How to Load Only the first row and last row from a file to a target file using aggregator

This post describes another way of loading the first and last rows. This time using the aggregator transformation. Please see my previous post if you want to know how to do this using a Rank Transformation.(Using Rank Transformation)

Here we are going to use the default behaviour of the Aggregator transformation to get the last row from the file. In an aggregator if you do not specify any group by port it lets pass only the last row from the complete dataset.

Therefore create two pipelines from the source one to find first row similar to the way we did in the mapping with Rank transformation and second to feed an aggregator without any group by port to get the last row.

Use an Union transformation to combine the two dataflows and connect it to a target.

This will give you the simplest way of finding first and last row from a source file.

Let me know if you need any more information in the comments below.

How to load only the first and last row from a flat file to a target file using Rank transformation?

This is a common interview question which can really test the candidates’ knowledge of informatica transformations and logical thinking.

The caveat here is you have to do this without using any pre-session commands

So here we need to single out the first and last row from the source file. Lets take an example source file with 5 rows delimited by commas.

a,”Go To Market”
c,”Find a soap”
e,”Take it to cashier”
b,”Make Payment”
d,”Come home”

Now our task is to populate a target file with the first and last row, so that it looks like as below

a,”Go To Market”
d,”Come home”

Given this task we can break into three steps
1. Find the first row from the file
2. Find the last row from the file
3. Combine the two and load it to target table

Lets take each of the above individually

STEP1. Find the first row from the file
This can be easily done by assigning a unique number, starting from 1, to each incoming row.
Then filtering out the rest except for the row with number assigned as 1. This will be the first row

HOW TO GENERATE UNIQUE NUMBER FOR EACH ROW?
Two methods – either use sequence generator or use expression variables to generate sequence numbers. I would prefer expression transformation. Here’s how you do it in an expression

1. Use expression transformation and create an integer variable port named v_sequence and put the following expression in the expression editor:

IIF(v_sequence=0,1,v_sequence+1)

This clause takes advantage of the informatica property to assign default values of 0 to integer ports.

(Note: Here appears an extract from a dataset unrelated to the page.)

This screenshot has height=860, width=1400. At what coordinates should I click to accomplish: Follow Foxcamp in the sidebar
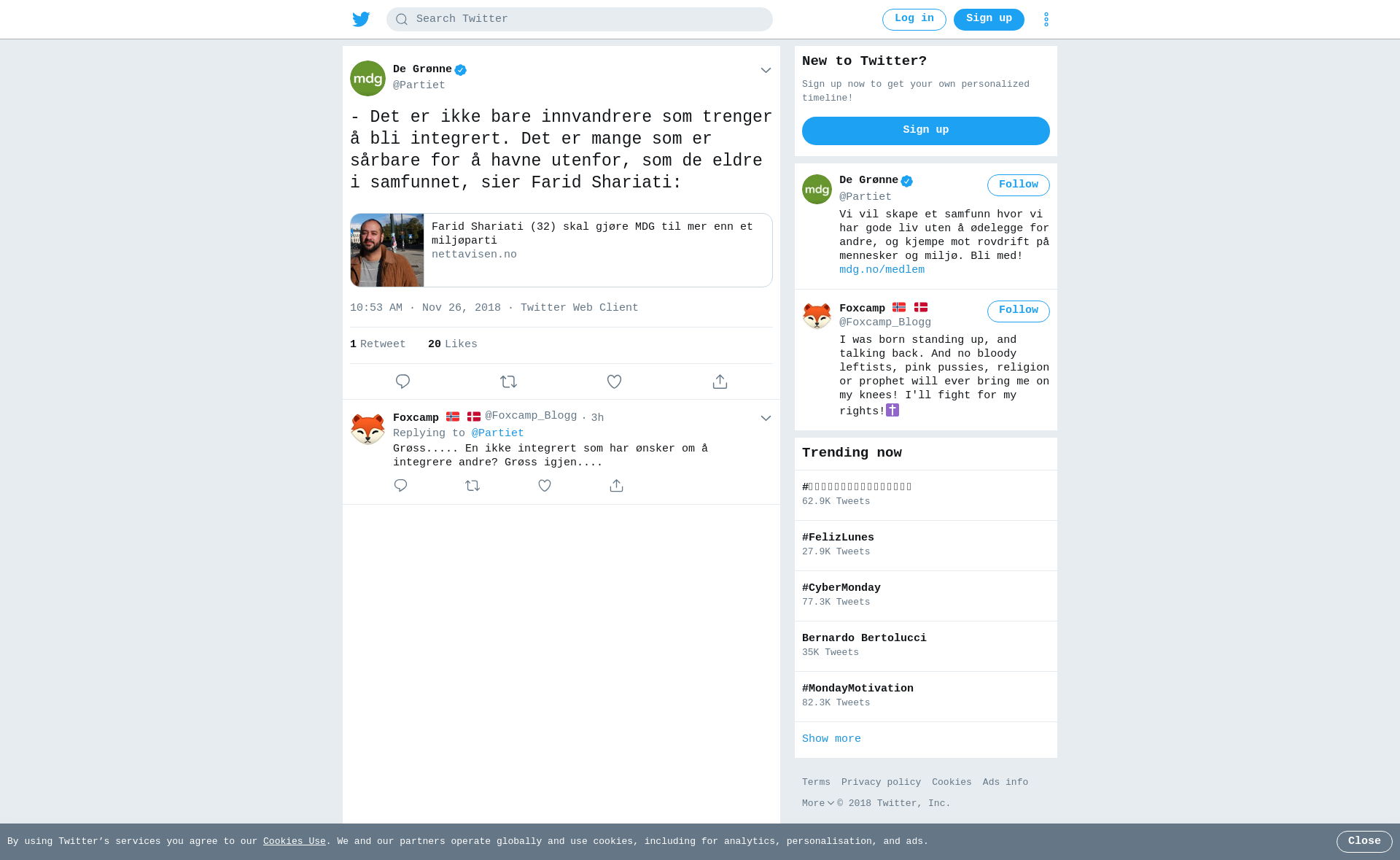tap(1018, 311)
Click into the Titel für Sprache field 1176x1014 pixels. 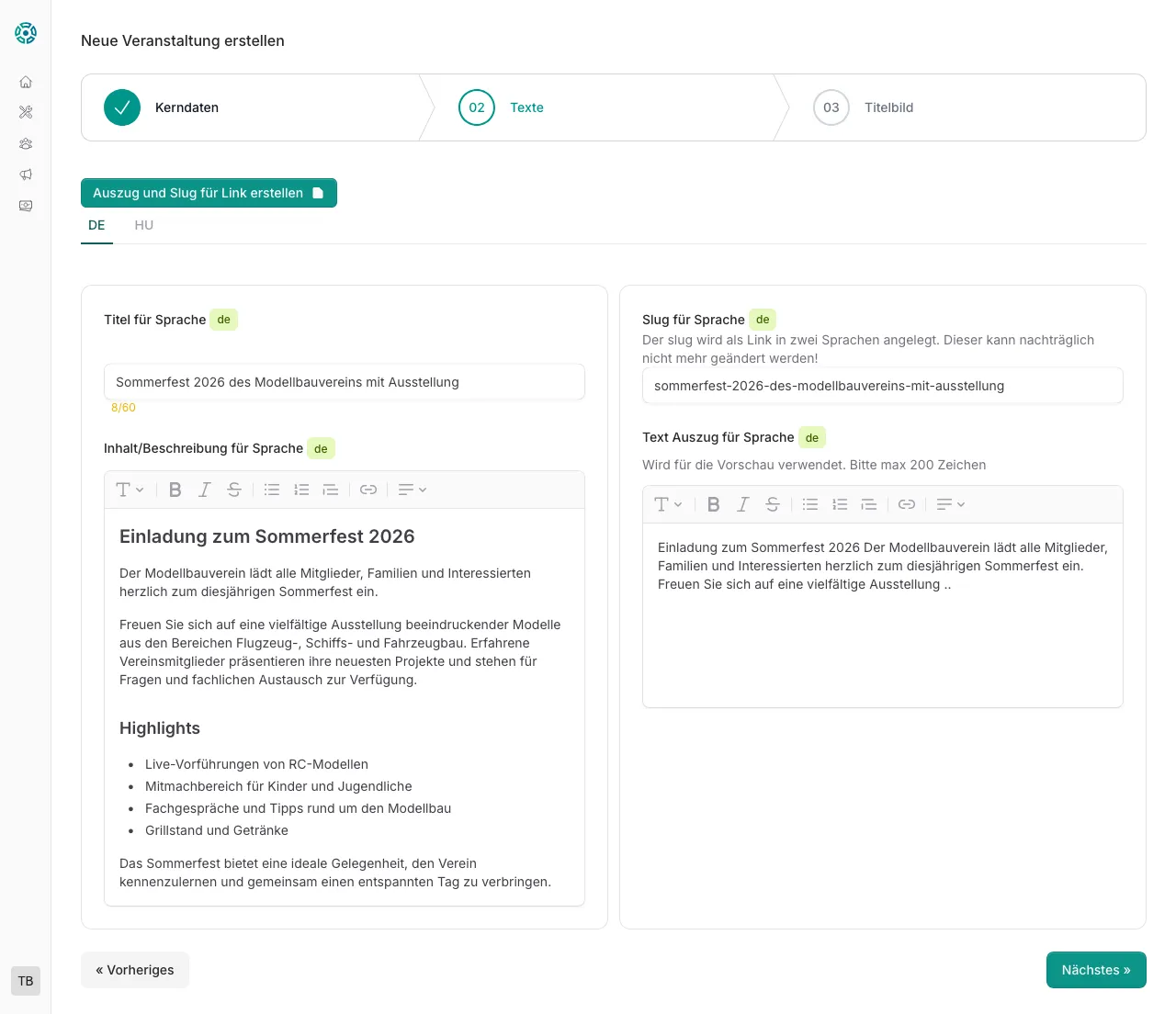click(345, 382)
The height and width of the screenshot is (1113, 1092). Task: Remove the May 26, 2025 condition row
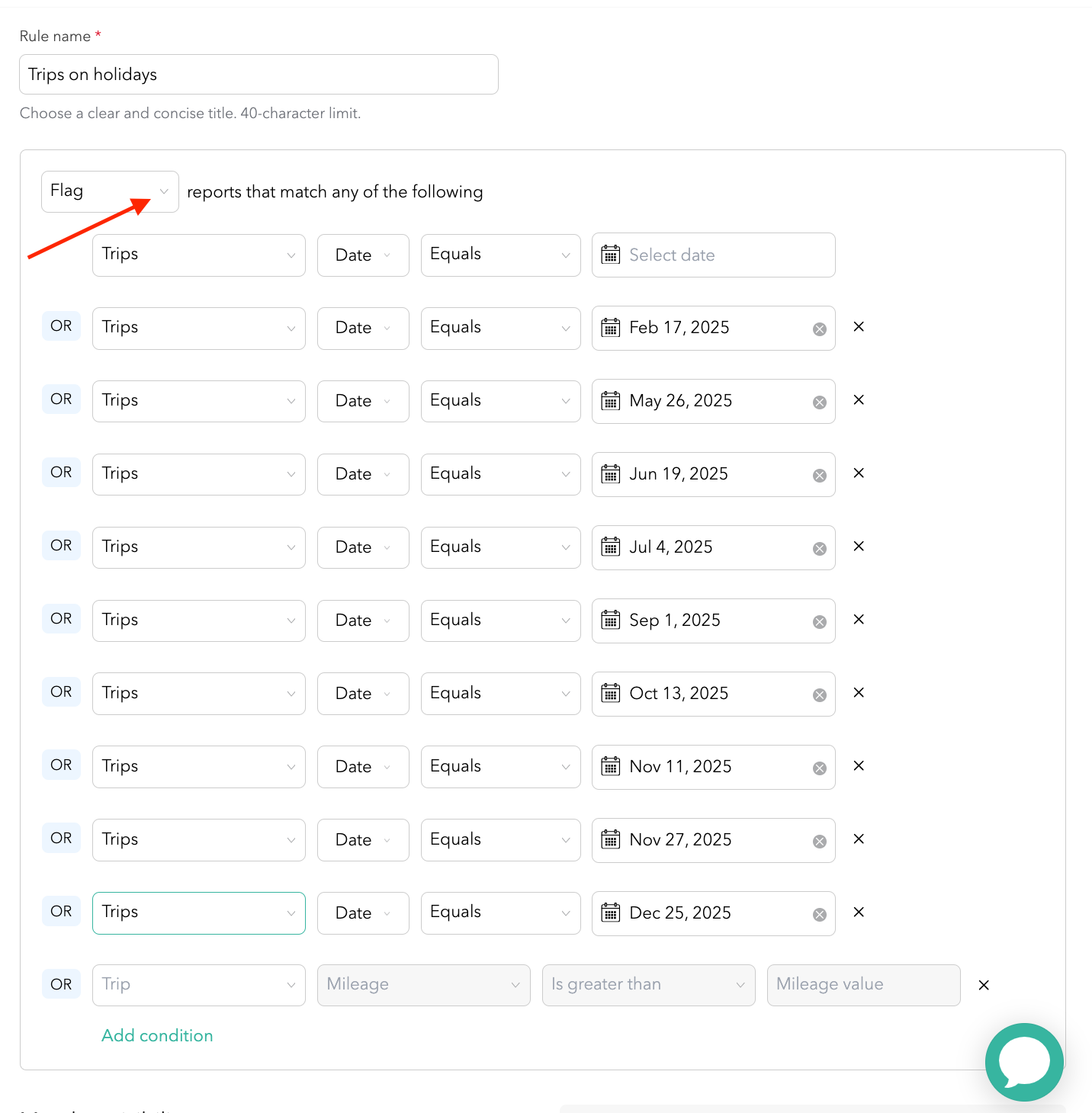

2. Create an output port o_sequence and assign v_sequence to it in the expression editor.

3. From this expression feed the filter_first, which will let only the row with o_sequence =1 pass through (i.e. first row) and the Rank transformation which will give us the last row.

In addition to above also create a constant output port o_constant and set its value to 1.

Connect the fields from the file and the o_sequence and o_constant fields to the rank transformation for the last row.

STEP2. Find the last row from the file
This can be easily done by using the Informatica Rank transformation. Use the unique number as assigned to the rows in step above as the port to rank on. The highest number will get the top most rank that is 1. So we can then have a filter which will let pass only the row with RANKINDEX =1.

HOW TO FIND THE LAST ROW USING RANK
1. Use the o_constant field to group by on(check Group by Property) and use the o_sequence field to rank on(check R property). Also in properties select TOP as ranking order.

2. From this rank transformation connect all file fields and RANKINDEX field to a filter_last transformation where put the filter condition as RANKINDEX=1 which will let only the last row pass through.

STEP3. Combine the two rows and load the target file
Use Union operator to combine the two flows for first and last row and load the target.

This is self explanatory. In union transformation create two input groups connect each to first and last flow respectively. Connect the output to the target.

This question tests the knowledge of following transformations
1. Expression
2. Rank
3. Filter
4. Union

This can also be done by using Aggregator transformations but I believe it is not an elegant solution as the one described above.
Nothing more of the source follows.